To make matters worse if I was to copy the data to my laptop Symantec will scan every file that is copied
I have tried Teracopy it estimates that it will take 1000 years. I have tried to zip the file same problem again.
it will depend on your formatted cluster size as to how fast the files will transfer.
142 gigs at 50kb each you will be looking at 1-3 mb per second on some drives.
so yeah you already hit on the solution…
create about 100 archives of about 1.44 gigs.
yes it will take time but less than transferring all the files 1 at a time.
the good news is you dont have to use compression so it will basically be just read write times you have to deal with.
just stick as many files into the archive as will fit. as is.
turning multiple 1000’s of small files in to 100 larger ones.

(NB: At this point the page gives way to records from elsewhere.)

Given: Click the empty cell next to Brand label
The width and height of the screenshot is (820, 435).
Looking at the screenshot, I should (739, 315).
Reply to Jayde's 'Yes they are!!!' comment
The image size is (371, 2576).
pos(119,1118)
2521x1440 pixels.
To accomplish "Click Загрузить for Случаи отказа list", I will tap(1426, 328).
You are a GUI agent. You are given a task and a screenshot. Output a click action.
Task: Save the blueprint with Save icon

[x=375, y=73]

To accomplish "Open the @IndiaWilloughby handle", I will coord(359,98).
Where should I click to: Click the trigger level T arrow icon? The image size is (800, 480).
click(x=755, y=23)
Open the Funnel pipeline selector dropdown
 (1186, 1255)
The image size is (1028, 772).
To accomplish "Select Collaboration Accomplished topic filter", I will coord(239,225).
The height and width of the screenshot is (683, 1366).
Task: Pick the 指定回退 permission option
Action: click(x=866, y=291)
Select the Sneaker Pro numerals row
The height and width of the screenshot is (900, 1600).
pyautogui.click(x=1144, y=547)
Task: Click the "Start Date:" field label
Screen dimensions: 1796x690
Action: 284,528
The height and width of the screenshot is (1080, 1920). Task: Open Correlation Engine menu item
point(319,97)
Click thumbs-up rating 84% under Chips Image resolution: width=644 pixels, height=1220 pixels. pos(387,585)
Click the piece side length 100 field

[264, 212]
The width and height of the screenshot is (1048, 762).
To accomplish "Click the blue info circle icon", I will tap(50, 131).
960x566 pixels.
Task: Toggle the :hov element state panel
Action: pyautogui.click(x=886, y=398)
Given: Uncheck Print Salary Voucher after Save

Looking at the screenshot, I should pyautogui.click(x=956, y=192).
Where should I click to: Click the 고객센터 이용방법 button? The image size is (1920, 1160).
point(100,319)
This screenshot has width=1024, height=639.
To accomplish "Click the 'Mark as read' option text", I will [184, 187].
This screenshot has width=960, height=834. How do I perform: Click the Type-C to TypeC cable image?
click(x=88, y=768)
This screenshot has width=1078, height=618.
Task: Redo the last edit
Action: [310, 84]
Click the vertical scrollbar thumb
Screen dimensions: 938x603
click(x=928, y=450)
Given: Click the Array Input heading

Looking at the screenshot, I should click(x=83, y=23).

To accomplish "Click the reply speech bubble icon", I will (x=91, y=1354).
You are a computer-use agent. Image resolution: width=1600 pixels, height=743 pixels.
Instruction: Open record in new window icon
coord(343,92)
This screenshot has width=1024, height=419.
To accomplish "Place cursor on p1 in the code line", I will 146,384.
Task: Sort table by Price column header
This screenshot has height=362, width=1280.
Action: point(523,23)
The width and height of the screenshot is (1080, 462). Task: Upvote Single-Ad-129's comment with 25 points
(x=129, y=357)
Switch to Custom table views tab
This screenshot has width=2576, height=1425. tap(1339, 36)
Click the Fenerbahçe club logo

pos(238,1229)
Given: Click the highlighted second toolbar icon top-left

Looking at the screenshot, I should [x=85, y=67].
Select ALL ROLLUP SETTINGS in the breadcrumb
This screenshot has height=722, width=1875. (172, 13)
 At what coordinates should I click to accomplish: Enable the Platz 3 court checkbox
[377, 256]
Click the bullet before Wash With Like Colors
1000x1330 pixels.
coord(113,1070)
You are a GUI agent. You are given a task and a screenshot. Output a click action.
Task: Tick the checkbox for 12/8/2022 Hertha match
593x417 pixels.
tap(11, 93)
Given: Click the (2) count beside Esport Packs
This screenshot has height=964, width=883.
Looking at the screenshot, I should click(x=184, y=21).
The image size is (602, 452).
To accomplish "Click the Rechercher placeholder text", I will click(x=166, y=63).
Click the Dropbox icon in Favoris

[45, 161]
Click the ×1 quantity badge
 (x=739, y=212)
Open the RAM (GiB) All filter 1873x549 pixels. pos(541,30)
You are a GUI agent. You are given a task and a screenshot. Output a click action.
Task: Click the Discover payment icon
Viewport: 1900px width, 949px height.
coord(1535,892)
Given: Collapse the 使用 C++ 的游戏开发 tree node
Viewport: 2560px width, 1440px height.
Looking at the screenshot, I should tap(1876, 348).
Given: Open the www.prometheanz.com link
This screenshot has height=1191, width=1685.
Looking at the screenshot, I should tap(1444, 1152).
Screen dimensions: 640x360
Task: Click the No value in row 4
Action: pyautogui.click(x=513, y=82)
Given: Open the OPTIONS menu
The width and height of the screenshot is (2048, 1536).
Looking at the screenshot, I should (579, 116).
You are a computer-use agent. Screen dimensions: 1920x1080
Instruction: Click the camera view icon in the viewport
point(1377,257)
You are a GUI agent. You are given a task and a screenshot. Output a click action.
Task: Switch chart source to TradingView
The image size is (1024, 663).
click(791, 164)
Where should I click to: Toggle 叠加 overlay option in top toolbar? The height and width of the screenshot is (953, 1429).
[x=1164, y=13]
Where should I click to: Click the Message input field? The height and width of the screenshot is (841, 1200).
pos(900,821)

which will then transfer at 100+mbps
Network/disk latency will kill performance if you file protocol between the laptop and network storage is only doing one file at a time, you need to do many requests/operations in parallel.
Depending on your directory structure, that’s simple enough on Linux (ls|parallel -j64 echo rsync {.} /path/to/local/copy/) but no idea on Windows.
Much simpler/faster would be if you can get a shell on the network storage machine and just make an archive there, then copy that across the network.
As a test, I made a shell script to create the same number of files as you said, and it took my machine 1m35s to tar them into a 125GB .tar file, which you can than transfer as you wish, at the speed of your network.
When dealing with lots of tiny files getting local access will always be better, the latency of “open file”, “read file” starts to add up with millions of them. And as you’ve found a copier that copies lots of files at once can improve the copy speed. Alternatively archiving them helps, even with no compression. One big file = fast copy.
In my tests I’ve found tar to be the best archiver for this situation, it can stream the archive over the network without storing it locally. However this is really only an option on Windows.
Are all the files in a single directory?
If you’re stuck with windows, give robocopy a try with 30ish threads.